出てきた皿にはてんこ盛りのおかず。目玉焼きに魚フライにエビフライにウインナーにクリームコロッケにミニハンバーグに焼肉ちょっと。
これで850円のBランチ。すごすぎます。
さらに100円プラスで平皿のライスにカレーをかけてくれます。しかもうずらの卵と揚げ物のかけらのサービスつき。 粉っぽいけどぴりりと辛い、古き良き洋食屋のカレーです。
たしかに昔、洋食のごちそうというものはいろんな料理をちょこっとずつ食べられるものでした。長崎発祥の「トルコライス」しかり、金沢の「ハントンライス」しかり、福井・越前の「ボルガライス」しかりといった風に、お子様ライスの延長線上にあるような似たメニューは各地にあります。
たぶんこれが昭和という時代の「憧れ」だったのでしょう。
もちろん、正しいニッポンの洋食には必須の味噌汁つき。期待を裏切ることがありません。

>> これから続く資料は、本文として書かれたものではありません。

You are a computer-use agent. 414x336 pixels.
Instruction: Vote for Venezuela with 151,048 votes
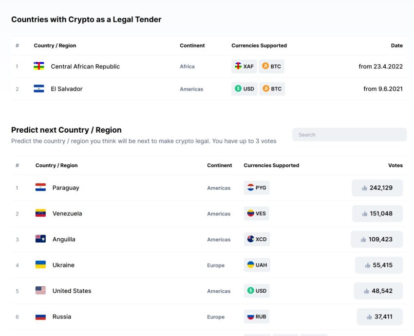(377, 214)
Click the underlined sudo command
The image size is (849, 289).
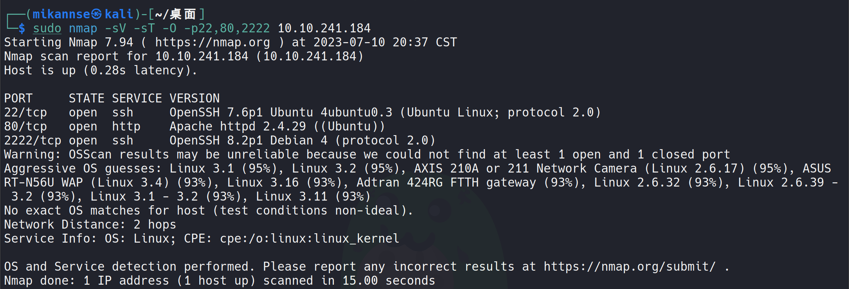[x=47, y=28]
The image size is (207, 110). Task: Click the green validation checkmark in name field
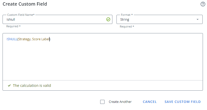108,19
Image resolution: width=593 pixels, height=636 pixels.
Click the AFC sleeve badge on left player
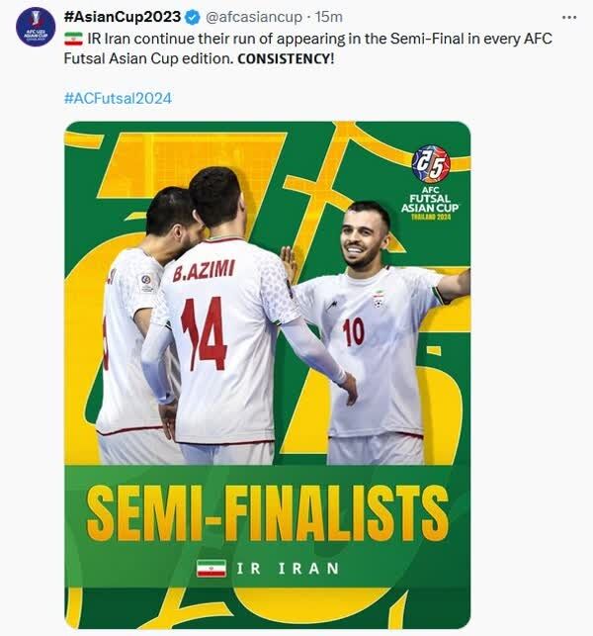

この店があるのは新宿のはずれ、旧伊勢丹パーキング(パークシティ伊勢丹1)の裏にある「三番街」という細い路地。
とんかつや中国料理、怪しげな喫茶店などが並ぶ知られざる飲食店街の一角に、色あせた看板とともにこの店はあります。
…やっぱり来てたか、「きたなシュラン」。
店内は壁にかけられた品書きにうっすらと油膜が見え、店全体がセピア色に凍ったかのようです。
この店のランチメニューは三種類。日替わりとAランチとBランチ。
それぞれ盛り合わせる料理が微妙に違うのですが、ミニハンバーグとクリームコロッケは必須で不動の地位を保っている様子。しかしそんなに大きな違いはなさそうです。
ただ、同じBランチでも日によってかなり見た目と内容が変わります。焼肉がついてたり、パイナップルがついてたり、かと思えばウインナーが赤かったり茶色かったりと、ほとんどマスターの気分次第のようです。
じゃあメニューは3種類しかないのか、と思うとそうではありません。
午後1時すぎならば、という条件がついたりもしますがユニークそうなメニューも。
そこで「ポークのチーズ焼き肉定食」(1,000円)を頼んでみました。
そして待つこと10分。「ポークのチーズ焼き」として出てきたのがこれ。
どこどこ?ポークのチーズ焼きは?
まず目に飛び込んでくるのはエビフライ2本とイチゴ2切れ。背後にそびえるのはキャベツとレタスとコーンのサラダです。
イチゴにはびっくりしましたが、久々に1,000円以上のメニューの注文があったことでマスターが喜んでくれたのでしょう。大サービスです。
そしてイチゴの下に目を凝らすと、やっと豚肉らしきものが。
ありました。ポークのチーズ焼きが。
主役なのに、一見して居場所がわからないとは奥ゆかしいのか高等戦術なのか謎です。
豚肉は生姜焼きよりは厚め。加熱され固まったチーズとともに噛み応えがあります。デミグラスソースとも相まって、率直に言っておいしい。Bランチよりもおいしいです。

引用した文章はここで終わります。